Tuesday, September 23, 2014 at 12:49 pm

From 6-8 p.m. today at Fuller Lodge, the Los Alamos Study Group will host a public discussion about the future of the National Nuclear Security Administration’s three big labs: Los Alamos National Laboratory (LANL), Lawrence Livermore National Laboratory (LLNL), and Sandia National Laboratories (SNL).

Everyone is welcome. There is no charge but donations will be gratefully accepted.

The discussion is timed to coincide with the new, congressionally-mandated Commission to Review the Effectiveness of the National Energy Laboratories (CRENEL), which is in the first phase of its review.

CRENEL will evaluate whether the 17 Department of Energy (DOE) labs, including the three NNSA labs, properly address DOE’s priorities and have clear, non-duplicative missions and unique capabilities “for current and future energy and national security challenges.”

CRENEL will evaluate the size of the labs, whether consolidation or realignment are appropriate, whether universities or other technology centers would be better for some of their work, as well as how to improve lab-directed research and development (LDRD).

The Los Alamos Study Group has been engaged with these and related issues for 25 years. The Study Group began with public discussions on this topic at Fuller Lodge in October, 1989. In addition to its own work, the Study Group has consulted on laboratory missions and management through the years for organizations in Livermore and Santa Fe. The Study Group regularly advises congressional committees, executive branch officials, and others in Washington on laboratory issues.

In addition to the general public, the Study Group is inviting officials from the Los Alamos Site Office and LANL, as well members of the New Mexico congressional delegation and the Governor’s office, to attend and take part in the moderated discussion. There will be plenty of time for comments and discussion from the audience.

The questions before the CRENEL and Congress include these, among others:

• Should there be two nuclear weapons physics labs — and if so, at what scale and with what missions?

• To what degree should LANL and LLNL undertake non-nuclear-weapons missions — and if so, what missions, where, and who will pay for them?

• Should SNL California be combined with a residual LLNL?

• Should LANL construct new plutonium chemistry and research facilities to replace those at LLNL?

• Should NNSA labs undertake “national competitiveness” or “industrial innovation” missions? If so, where and how?

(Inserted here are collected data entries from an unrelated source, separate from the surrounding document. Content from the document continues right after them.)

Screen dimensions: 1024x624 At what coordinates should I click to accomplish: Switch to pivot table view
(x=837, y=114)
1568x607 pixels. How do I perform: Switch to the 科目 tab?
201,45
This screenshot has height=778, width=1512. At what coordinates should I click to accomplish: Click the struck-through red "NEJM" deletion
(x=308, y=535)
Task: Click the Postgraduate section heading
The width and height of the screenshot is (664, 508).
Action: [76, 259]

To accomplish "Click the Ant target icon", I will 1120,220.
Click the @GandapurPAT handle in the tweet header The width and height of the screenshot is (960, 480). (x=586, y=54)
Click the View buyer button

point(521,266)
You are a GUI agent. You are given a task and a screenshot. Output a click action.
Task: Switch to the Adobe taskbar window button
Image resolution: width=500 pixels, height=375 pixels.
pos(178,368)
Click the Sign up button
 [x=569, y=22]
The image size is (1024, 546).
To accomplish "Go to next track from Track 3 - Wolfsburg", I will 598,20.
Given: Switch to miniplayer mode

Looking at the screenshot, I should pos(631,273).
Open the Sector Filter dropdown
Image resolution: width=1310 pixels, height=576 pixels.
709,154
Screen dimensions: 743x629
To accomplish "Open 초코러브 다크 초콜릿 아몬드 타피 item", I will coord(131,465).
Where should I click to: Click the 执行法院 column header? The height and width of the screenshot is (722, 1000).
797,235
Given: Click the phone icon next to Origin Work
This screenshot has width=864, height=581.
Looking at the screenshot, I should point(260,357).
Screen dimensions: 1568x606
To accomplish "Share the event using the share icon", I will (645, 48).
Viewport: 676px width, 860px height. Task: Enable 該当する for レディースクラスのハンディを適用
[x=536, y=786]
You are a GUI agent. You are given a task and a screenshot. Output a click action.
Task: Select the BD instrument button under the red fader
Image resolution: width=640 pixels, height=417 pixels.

• Should the NNSA lab contracts be re-structured, e.g. separated further, and if so how?

• Which facilities at LANL and LLNL should be closed, if any? Which programs should be terminated, if any?

Study Group director Greg Mello said: “DOE has 17 labs. Within these, NNSA has three. Are these the right numbers? Is there unnecessary duplication? NNSA’s two nuclear weapons physics lab are sized more or less as they were during the Cold War and cost DOE more than $3 billion annually.

“Mission-critical buildings elsewhere in the weapons complex are decrepit. Should budgets be re-balanced?

“The New Mexico delegation is attached to the notion that the New Mexico labs can lead the state to prosperity. This strategy has had almost 70 years to bear fruit. Is it realistic to pin our hopes on ‘tech transfer,” especially in a time of tight budgets and new national priorities?